→ **Passage shown**
For years, comedic artists have been the victims of malicious attacks by the stale, unfunny masses who claim that we do what we do as an elaborate defense mechanism to cover up some sort of social deficiency or trauma, which is so not true. Those guys are idiots. I am as deficient as Rachel Dolezal is Black, i.e. not at all! Zing!
They say humorists are social misfits who cling to their funny ways in order to connect with people on a level that would be otherwise impossible for them, that without humor we would be reduced to social outcasts. Pssh, if you ask me those critics are the real comedians. I’ve made tons of friends, and yeah, I’m the funny one, but it has nothing to do with why they like me—nothing at all. Don’t get me wrong, I’m by far the funniest of them all—everyone says so. Well, except for Abby, but she’s not even funny. I’m telling you, I need comedy to make friends like The Voice needs Pharrell Williams. Have you guys heard about this show, The Voice? It’s like, newsflash NBC: everyone has a voice! Wh-wh-whaaattt?!?

→ **Task A**
In the humor piece, which friend is the exception when the speaker claims everyone agrees they are the funniest?
→ **Task B**
Translate this sentence from the humor piece into Spanish: "Pssh, if you ask me those critics are the real comedians."
→ **Task C**
Please rewrite the humor piece from "For years, comedic" to "at all! Zing!", with "comedic artists" changed to "humorists".

→ **The data**
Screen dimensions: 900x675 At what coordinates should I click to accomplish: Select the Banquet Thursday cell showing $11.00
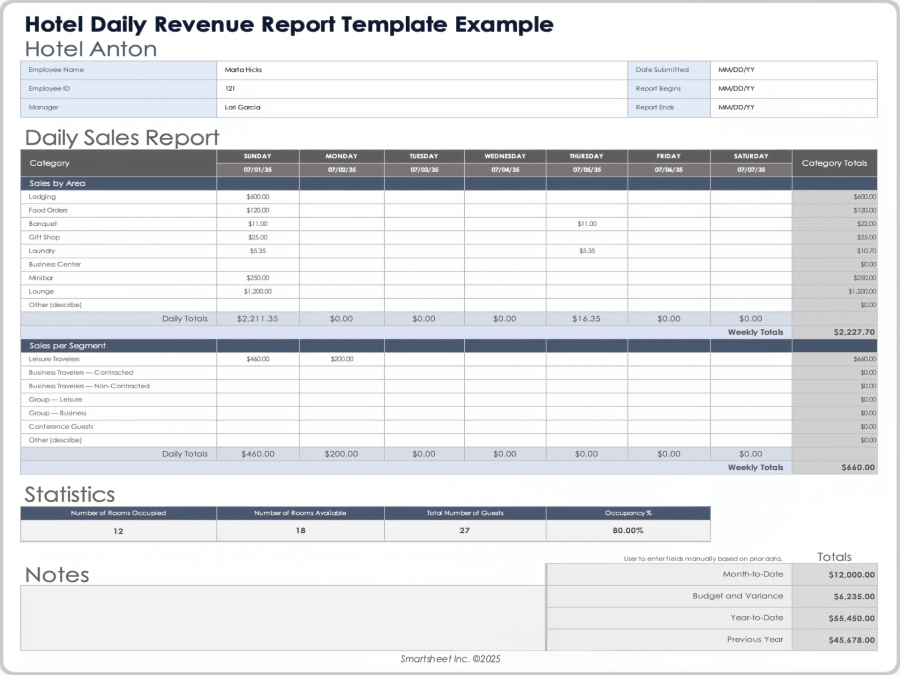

→ **Written solution A**
Abby

→ **Written solution B**
Bah, si me preguntas, esos críticos son los verdaderos comediantes.

→ **Written solution C**
For years, humorists have been the victims of malicious attacks by the stale, unfunny masses who claim that we do what we do as an elaborate defense mechanism to cover up some sort of social deficiency or trauma, which is so not true. Those guys are idiots. I am as deficient as Rachel Dolezal is Black, i.e. not at all! Zing!